このため、本開示のカリン植物抽出物と、樹状突起制御以外の作用機序により美白効果を発揮する薬剤(例えば、チロシナーゼ阻害剤、メラニン生成抑制剤、抗炎症剤、メラニン排出促進剤等)とを併用することで、相乗的な美白効果を発揮する可能性が高い。
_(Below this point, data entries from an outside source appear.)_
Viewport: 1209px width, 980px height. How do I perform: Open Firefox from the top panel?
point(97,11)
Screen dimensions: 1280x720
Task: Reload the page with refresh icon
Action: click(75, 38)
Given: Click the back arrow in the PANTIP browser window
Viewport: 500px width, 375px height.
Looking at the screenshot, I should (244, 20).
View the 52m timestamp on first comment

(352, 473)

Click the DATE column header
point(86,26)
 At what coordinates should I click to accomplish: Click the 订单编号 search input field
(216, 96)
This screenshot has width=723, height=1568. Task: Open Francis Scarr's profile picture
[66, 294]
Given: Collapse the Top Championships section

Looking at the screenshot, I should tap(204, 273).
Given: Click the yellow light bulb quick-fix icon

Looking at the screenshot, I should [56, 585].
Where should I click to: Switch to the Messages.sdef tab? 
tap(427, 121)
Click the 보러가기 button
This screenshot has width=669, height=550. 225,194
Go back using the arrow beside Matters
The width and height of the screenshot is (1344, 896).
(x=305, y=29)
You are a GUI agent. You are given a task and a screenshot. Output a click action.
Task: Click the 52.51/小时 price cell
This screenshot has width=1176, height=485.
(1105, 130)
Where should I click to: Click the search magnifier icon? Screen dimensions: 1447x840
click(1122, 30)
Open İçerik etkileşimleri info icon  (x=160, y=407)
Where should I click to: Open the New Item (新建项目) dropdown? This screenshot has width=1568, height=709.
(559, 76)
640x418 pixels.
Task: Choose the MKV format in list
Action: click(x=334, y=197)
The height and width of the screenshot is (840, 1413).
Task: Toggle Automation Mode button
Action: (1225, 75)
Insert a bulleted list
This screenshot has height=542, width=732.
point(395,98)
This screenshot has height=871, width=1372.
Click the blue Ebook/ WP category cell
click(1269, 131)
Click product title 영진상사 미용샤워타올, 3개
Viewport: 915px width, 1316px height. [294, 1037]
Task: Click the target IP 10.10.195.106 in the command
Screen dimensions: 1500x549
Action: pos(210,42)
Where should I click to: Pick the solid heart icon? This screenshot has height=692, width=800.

また、樹状突起を介する細胞間の物質の授受を抑制する作用が、新たな化粧用途及び医薬用途等に繋がる可能性がある。従来のようなメラニンの合成量を抑制する方向性でないことも、新たな美白剤や白髪改善剤、神経再生促進剤等の探求方法として有望と考えられる。
【0043】
〔処方例1:可溶化型化粧水〕
(成分) (質量%)
1.POE(40モル)硬化ヒマシ油 0.5
2.POE(12モル)ジオレエート 0.3
3.アスタキサンチン 0.05
4.1,3−ブチレングリコール 2.0
5.グリセリン 2.0
6.エタノール 15.0
7.トラネキサム酸 2.0
8.製造例1のカリン抽出物 0.1
9.乳酸ナトリウム 0.2
10.パラオキシ安息香酸メチル 0.1
11.精製水 残 量
(製造方法)
A.成分1〜6を混合溶解する。
B.成分7〜11を混合溶解する。
C.BにAを加え、化粧水を得た。
【0044】
〔処方例2:乳化化粧水〕
(成分) (質量%)
1.大豆由来水素添加リン脂質 0.5
2.セトステアリルアルコール 0.1
3.ポリオキシエチレン(10モル)コレステロールエーテル 0.2
4.酢酸−dl−α−トコフェロール 0.1
5.スクワラン 0.1
6.ヒドロキシエチルセルロース 0.03
7.精製水 残量
8.グリチルレチン酸ステアリル 0.25
9.製造例2のカリン抽出物 0.02
10.リン酸一水素二ナトリウム 0.1
11.リン酸二水素一ナトリウム 0.1
12.グリセリン 3.0
13.ジプロピレングリコール 2.0
14.エタノール 7.0
15.香料 適量
(製造方法)
A.成分1〜5を75℃に加熱し、均一に混合溶解する。
B.成分6、7を75℃に加熱し、均一に混合溶解する
C.AにBを添加し、乳化する。
D.Cを冷却し、成分8〜15を添加し、乳化型化粧水を得た。
【0045】
〔処方例3:乳液〕
(成分) (質量%)
1.モノオレイン酸ポリオキシエチレン(20)ソルビタン 1.0
2.セスキオレイン酸ソルビタン 0.5
3.トリオクタン酸グリセリル 0.5
4.ホホバ油 0.5
5.スクワラン 0.5
6.精製水 残量
7.エデト酸二ナトリウム 0.1
8.メチルパラベン 0.2
9.フェノキシエタノール 0.5
10.グリセリン 5.0
11.プロパンジオール 1.0
12.プロピレングリコール 2.0
13.乳酸ナトリウム 0.5
14.2−O−α−D−グルコシル−L−アスコルビン酸(注1) 1.0
15.製造例3のカリン抽出物 0.005
16.キサンタンガム 0.05
17.精製水 10.0
18.エタノール 3.0
19.香料 適量
(注1):株式会社林原 社製
(製造方法)
A:成分16を70℃に加熱した成分17で膨潤する。
B:成分1〜5を70℃で加熱混合する。
C:成分6〜13を70℃で加熱溶解後、Bに添加し、乳化する。
D:Cを室温まで冷却後、成分14、15、18とAを添加し、美容液を得た。
本処方例3の乳液は、肌に潤いを与え、長時間にわたって皮膚の乾燥を防ぎ、保湿効果に優れたものであった。
【0046】
〔処方例4:養毛料〕
(成分) (質量%)
1.スエルチアニン 1.5
2.イチョウエキス 0.5
3.トラネキサム酸 1.0
4.製造例4のマルメロ抽出物 1.0
5.グリセリン 2.0
6.精製水 残量
7.D−パントテニルアルコール 0.3
8.ヒノキチオール 0.02
9.セファランチン 0.001
10.酢酸トコフェロール 0.01
11.L−メントール 0.2
12.ポリオキシエチレン硬化ヒマシ油 0.2
13.エタノール 60
(製造方法)
A.成分1〜6を混合溶解する。
B.成分7〜11を混合溶解する。
C.AにBを加え、養毛料を得た。
【0047】
〔処方例5:軟膏A〕
(配合成分) (質量%)
1.ステアリルアルコール 18.0
2.モクロウ 20.0
3.ポリオキシエチレン(20)モノオレイン酸エステル 0.25
4.グリセリンモノステアリン酸エステル 0.3
5.ワセリン 40.0
6.精製水 残量
7.グリセリン 10.0
8.アデノシン−1−リン酸 0.5
9.製造例5のクサボケ抽出物 1.0
(製造方法)
A.1〜5を70℃で均一に混合する。
B.6〜8を70℃に加温する。
C.AにBを加え、乳化する。
D.Cを冷却し、9を添加し、軟膏を得た。